Followers

Monday 22 June 2020

St Francis of Assisi



3rd October 1226 was the day on which St Francis of Assisi died, at the age of 44. He is probably one of the best-known medieval saints, mainly for the popular image of him being surrounded by animals and birds, which he called his “brothers and sisters”. Many stories have been told about his ability to talk to animals and make them change their ways, but how much credence can be given to these legends is open to doubt.

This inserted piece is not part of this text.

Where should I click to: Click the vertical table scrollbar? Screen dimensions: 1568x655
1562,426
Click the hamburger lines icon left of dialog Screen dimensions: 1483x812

Among the undoubted facts of Francis’s life is his foundation of the Franciscan Order of friars and an equivalent order for women, the “Poor Clares”. These orders were based on the principles of poverty and service and spread far and wide in medieval Europe, existing down to the present day. Even though some followers of St Francis deviated from his principles in later years, with the Friar of Geoffrey Chaucer’s Canterbury Tales being a notable example, the founder of the order lived entirely according to the rules he laid down.

Another lasting innovation of St Francis is the custom of displaying the birth of Jesus as a manger scene with animals paying homage to the infant Christ.

At the age of 42 Francis is reputed to have seen a vision of a “seraph with six wings” and to have received the “stigmata”, these being copies of the five wounds of Christ on his body.

When he knew that he that was nearing his end, Francis asked to be laid on the ground where he could greet “sister Death”.

Francis was certainly one of the more likeable saints in history, and he was so admired that he was named a saint only two years after his death. The cathedral at Assisi, dedicated to St Francis, was consecrated only 27 years after he died.